Monday, July 13, 2015

Gravetapping: COMPOUND MURDER by Bill Crider

Posted: 12 Jul 2015 07:00 AM PDT

By Ben Boulden:

Compound Murder is the twentieth novel featuring 
Blacklin County, Texas Sheriff Dan Rhodes. The 
series started in 1986 with Too Late to Die, and 
the latest title (number 22 in the series), 
Between the Living and Dead, is scheduled for release 
in August. Blacklin County’s population is small, 
but the characters and crimes are anything but.

It opens with a burglary at the Beauty Shack. 
The thief broke the restroom window, and stole 
the Shack’s latest inventory items—
“…hair extensions and wigs. Made from 
real human hair,” which have an impressive 
treet value. Sheriff Rhodes’ report and scene
 investigation are interrupted by another call. 
A corpse is in the parking lot of the community college. 
When Rhodes arrives the scene is being handled by 
Dr. C. P. Benton; “Seepy” to everyone who knows him. 
Dr. Benton isn’t a deputy, but he thinks he is, and he 
is pretty sure the dead man was murdered— 

“You’re sure it’s a crime scene?”

“That would be my professional judgment as 
a graduate of the Citizens’ Sheriff’s Academy.”

As it turns out Seepy is right, and Rhodes quickly 
identifies a handful of suspects. The victim was an 
English professor, and not well liked. The primary 
suspect is a student named Ike Terrell. Ike is a suspicious 
character simply by relation. His father is Able Terrell 
who is the leader of the county’s local survivalist group. 
He has a compound, guns, and rumors of more guns. 
The investigation is far from clear, and the plot is littered 
with twists.

Compound Murder is smooth, humorous, and criminal. 
It is a rural police procedural; mostly whodunit with a 
shimmer of hardboiled. The humor is secondary to the 
well-crafted mystery, and acts as a foil to the seriousness 
of the crime. It is developed in the eclectic oddball
 characters—the Abbot and Costello act of the police 
dispatcher and jailer, and Rhodes’ straight man-like 
reaction to it—and the dialogue, which hums with 
misunderstanding. The stolen hair is a hot topic, 
and provides a few well-placed laughs—  

“‘That’s not a head,’ Rhodes said. ‘It’s a wig stand. 
With hair on it. Real human hair, too, I’ll bet.’

“‘He scalped his victim?’

“Buddy’s voice trembled. Rhodes didn’t know 
f the cause was excitement or disgust.

“‘No,’ Rhodes said. ‘His victim was Lonnie Wallace.’

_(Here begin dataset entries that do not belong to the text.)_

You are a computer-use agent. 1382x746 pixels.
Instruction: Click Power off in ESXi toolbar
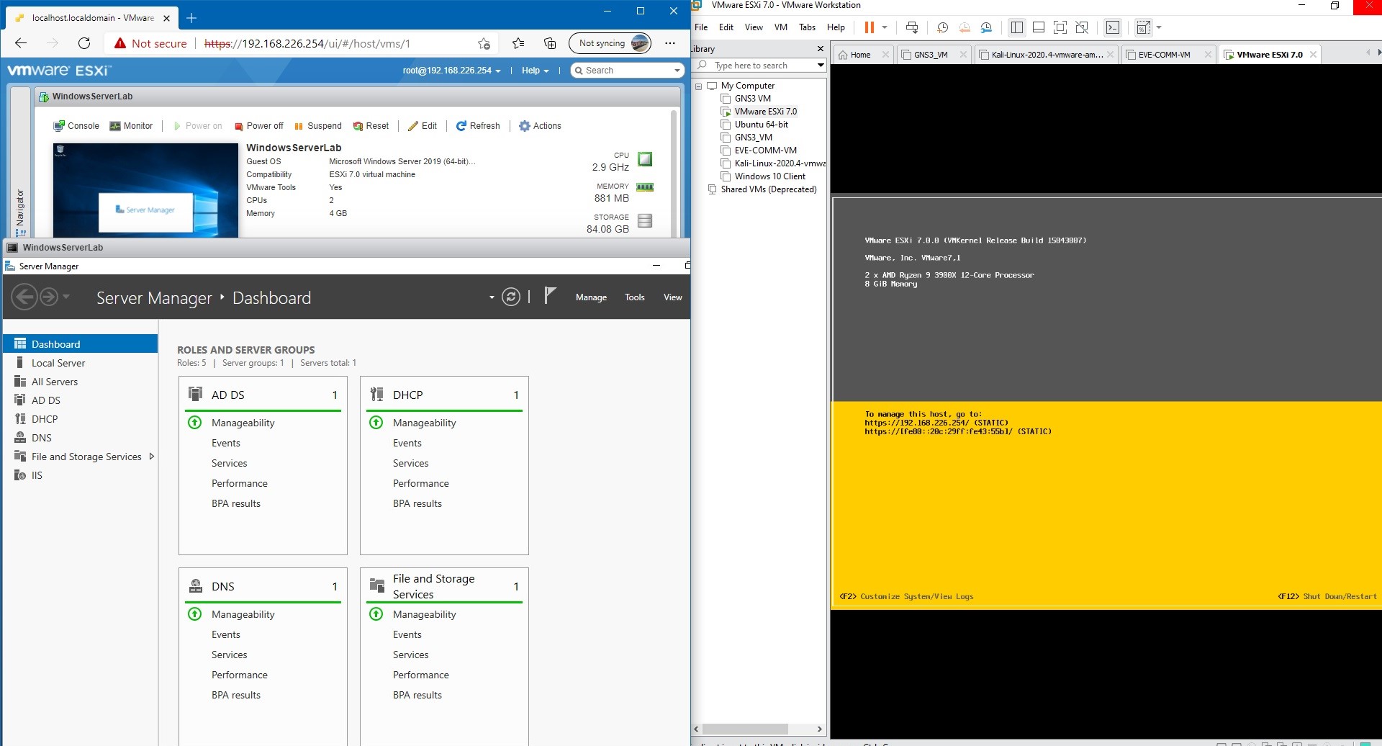tap(259, 126)
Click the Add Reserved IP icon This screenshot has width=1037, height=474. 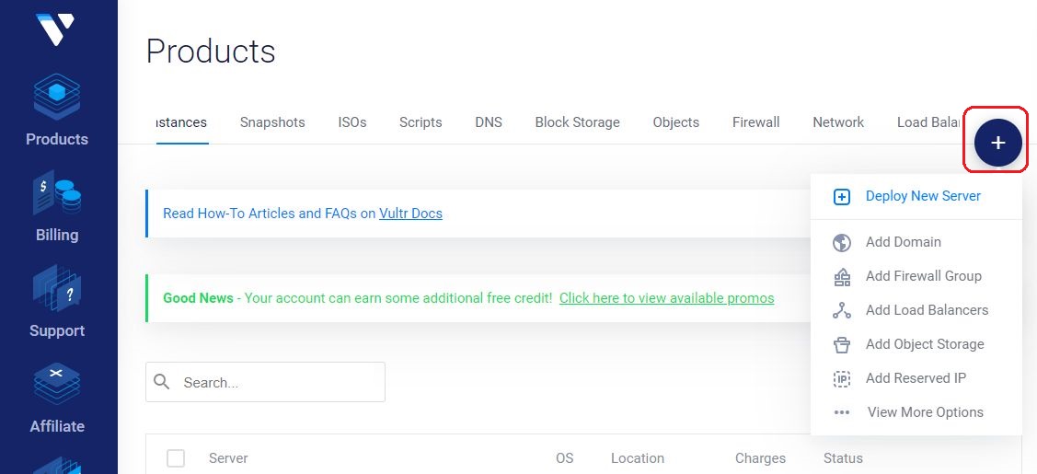pyautogui.click(x=841, y=379)
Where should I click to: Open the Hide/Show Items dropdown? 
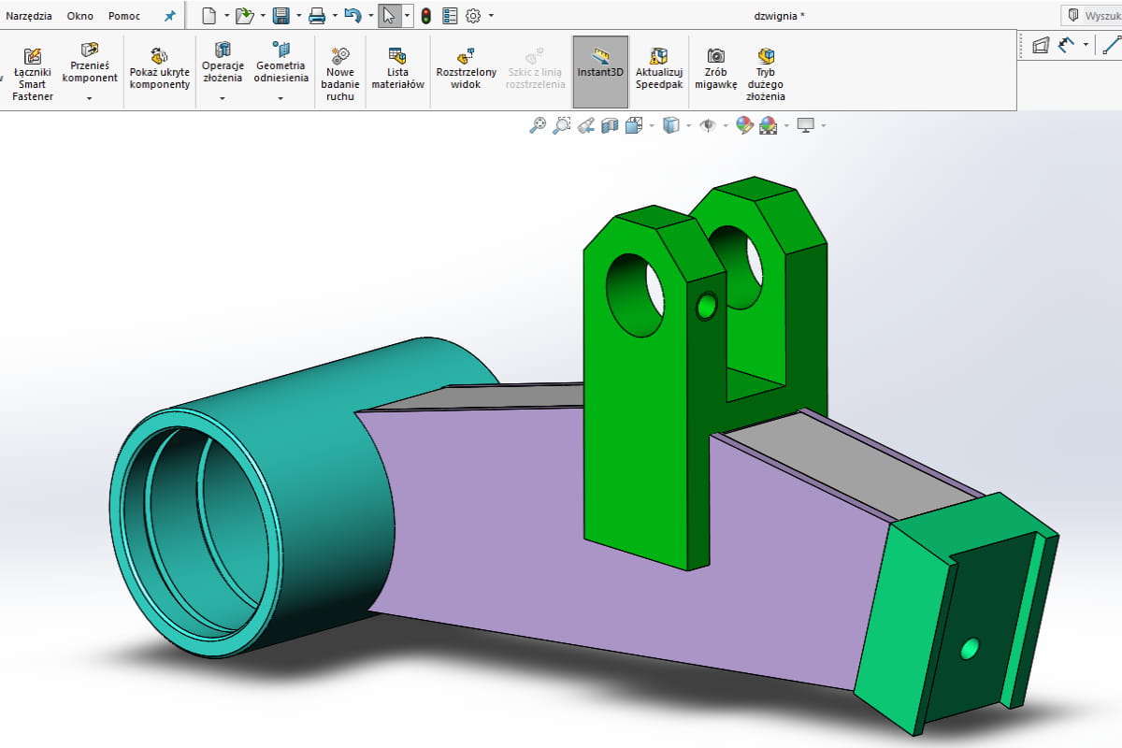[x=725, y=124]
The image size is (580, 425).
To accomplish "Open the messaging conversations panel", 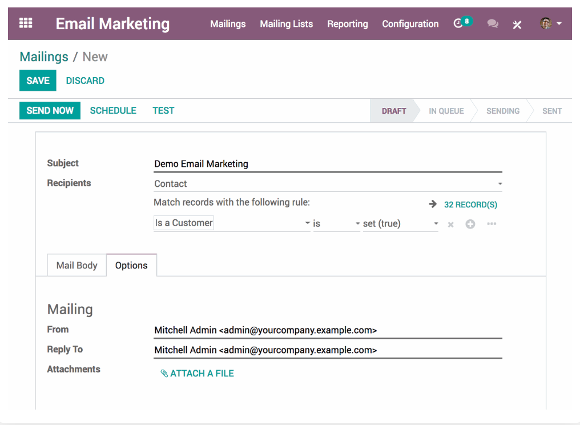I will (492, 25).
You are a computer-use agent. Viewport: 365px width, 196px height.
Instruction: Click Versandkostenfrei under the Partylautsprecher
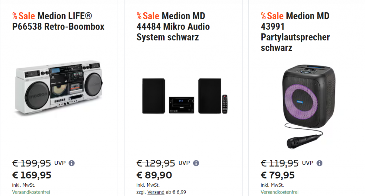(280, 192)
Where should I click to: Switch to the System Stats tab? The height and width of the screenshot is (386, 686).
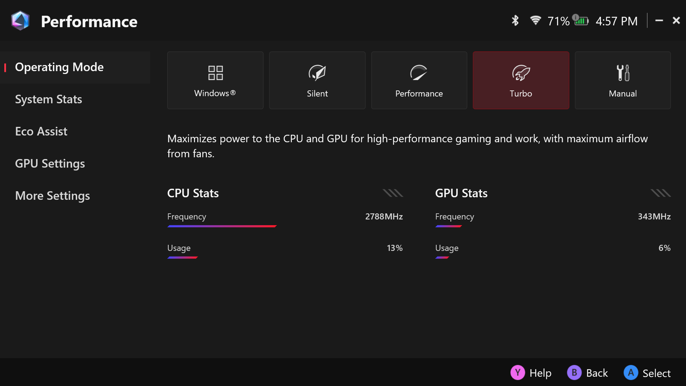pyautogui.click(x=49, y=99)
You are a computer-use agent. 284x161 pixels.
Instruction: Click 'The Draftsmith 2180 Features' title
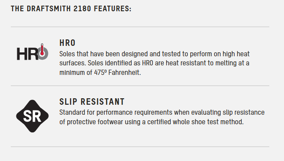click(71, 9)
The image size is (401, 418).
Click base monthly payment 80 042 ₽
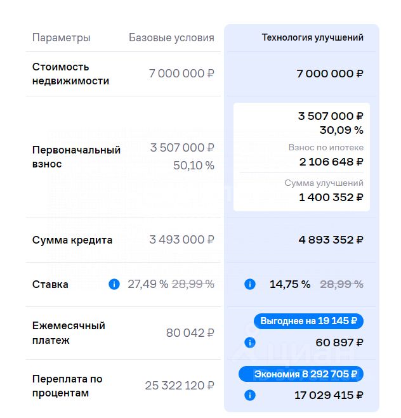click(190, 333)
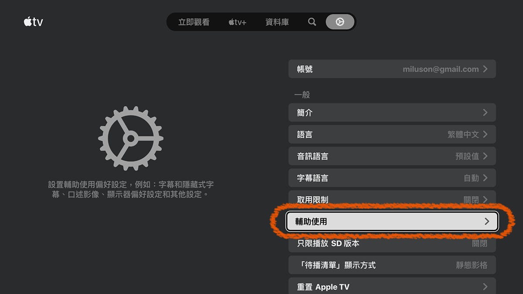Expand chevron next to 簡介
This screenshot has width=523, height=294.
(486, 112)
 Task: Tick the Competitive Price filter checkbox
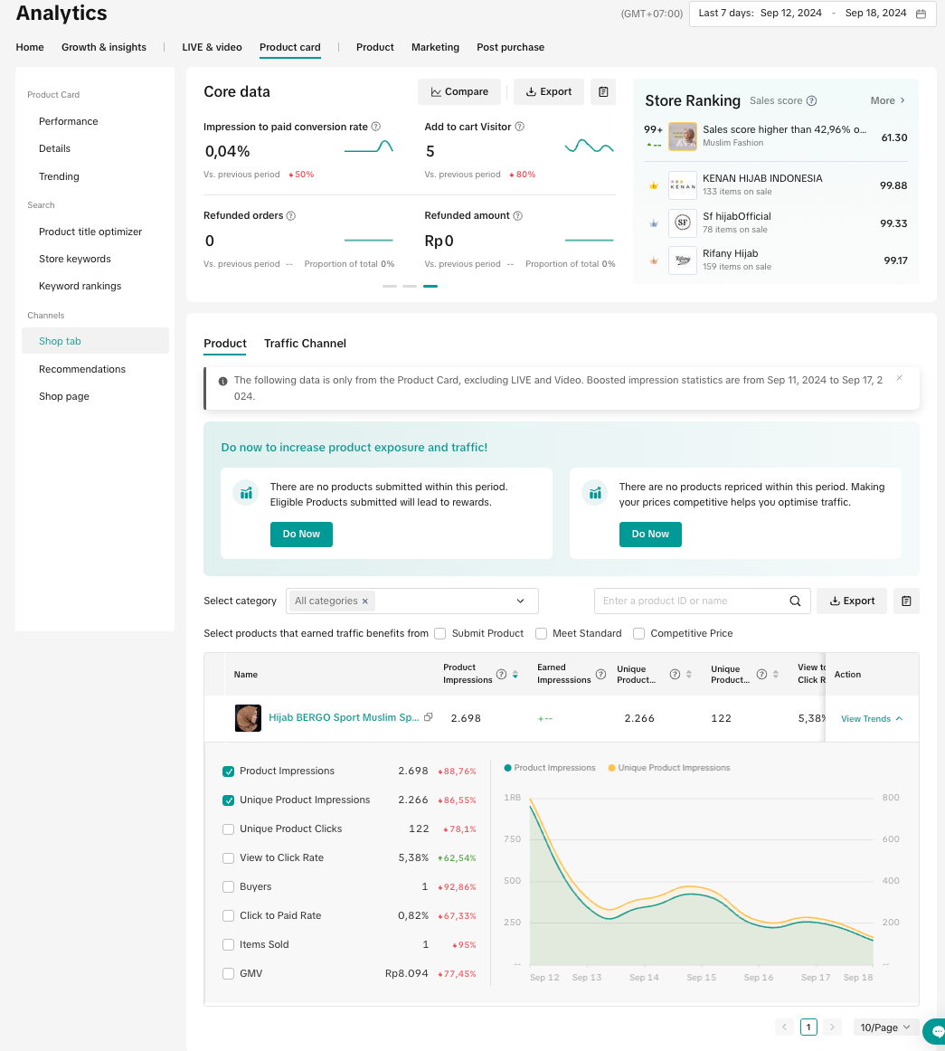(x=638, y=633)
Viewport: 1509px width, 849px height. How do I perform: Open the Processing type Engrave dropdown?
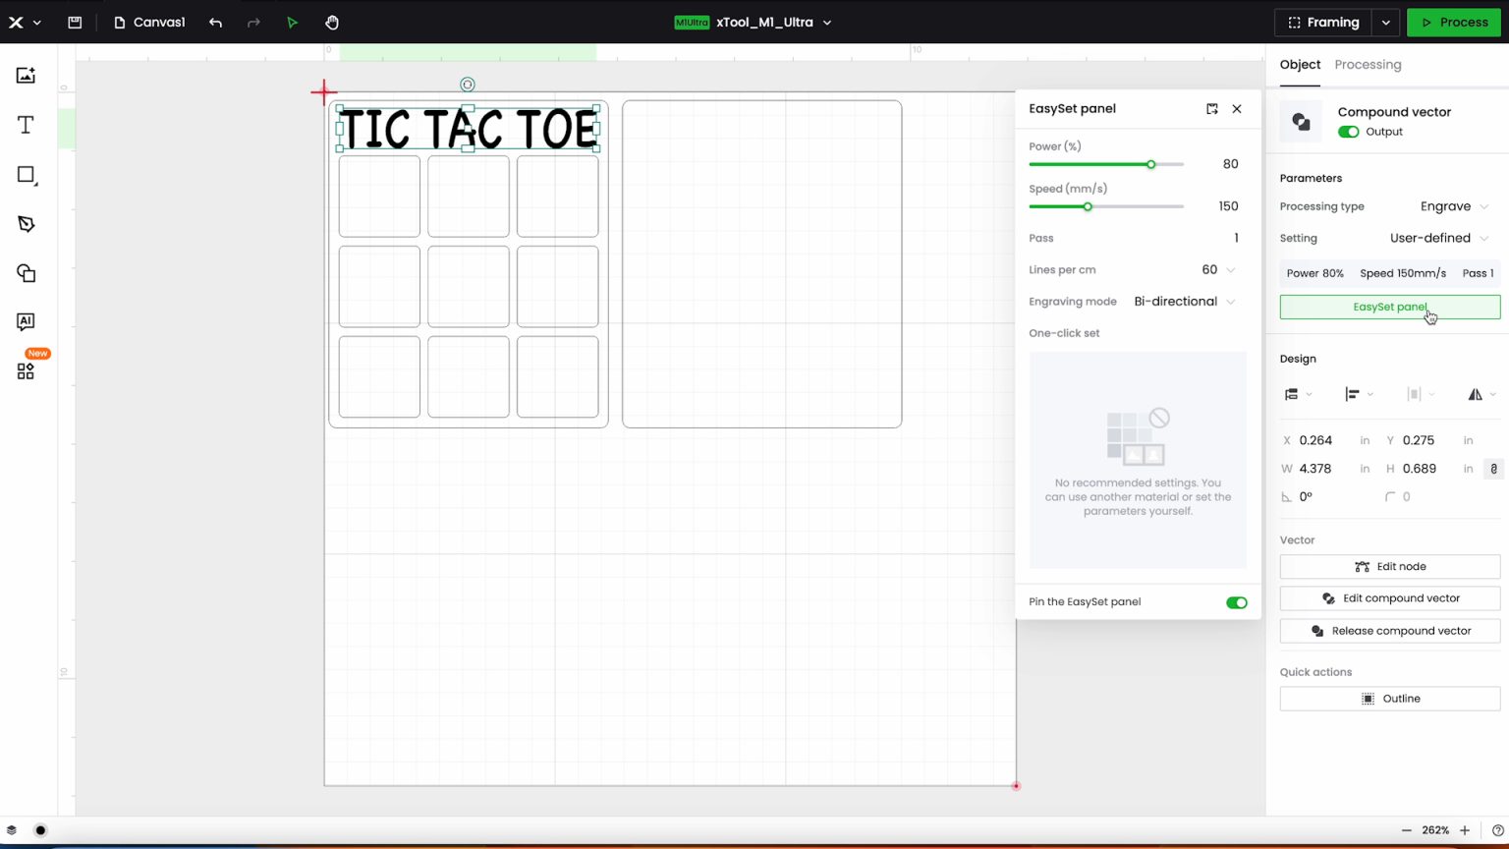(1454, 206)
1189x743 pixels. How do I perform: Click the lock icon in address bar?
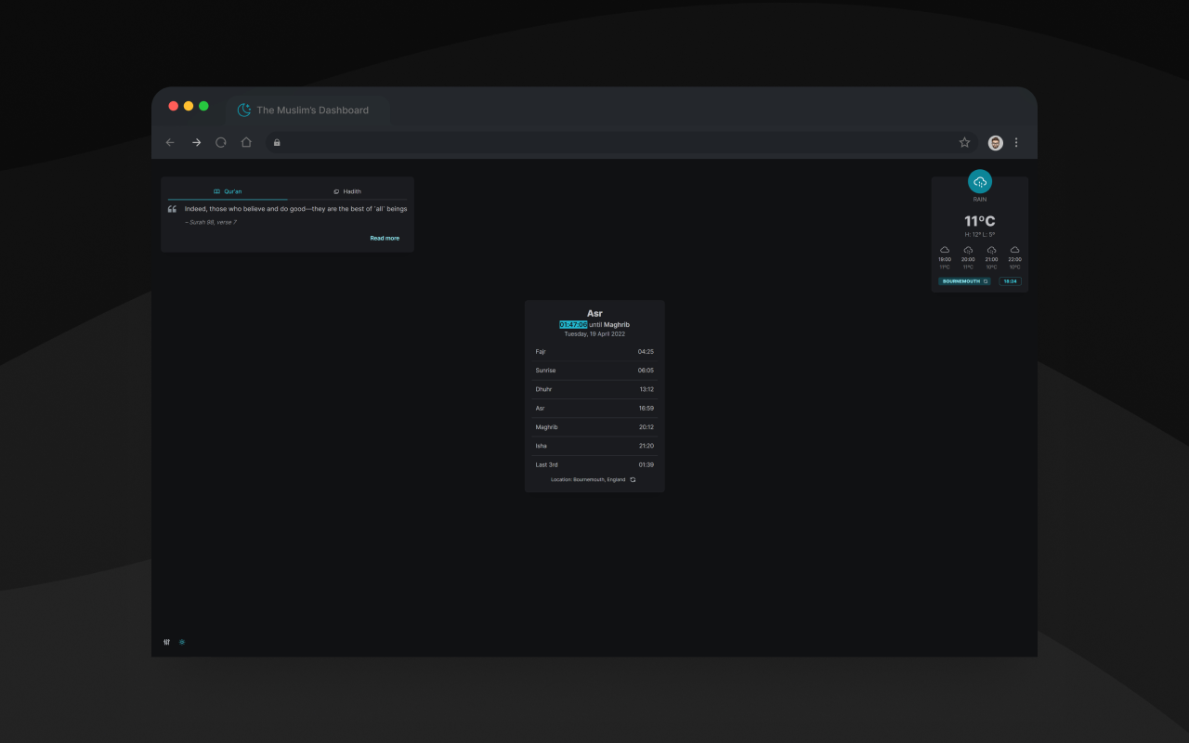(x=277, y=142)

“‘It was Lonnie Wallace’s body at the college?’

“Rhodes wondered why all his conversations 
seemed to go this way. Maybe it was somehow 
his own fault.”

Mr. Crider nicely develops the setting—the decaying 
main streets of Blacklin County ’s small towns; 
the heat; the country  s expanse.  The places, 
and many of the characters, flow from novel to 
novel developing a strong sense of place in each, 
and the series a whole. There are also a few insider 
jokes: Joe Lansdale’s name shows up twice. Once 
as a karate instructor, and again as a novelist.

1 comment:

Richard S. Wheeler said...

It sure sounds like Mr. Crider has a winner. When I read that the crime involved the theft of real human hair, my first thought was DNA. You want an alibi? You want to frame someone else? Spread some hair.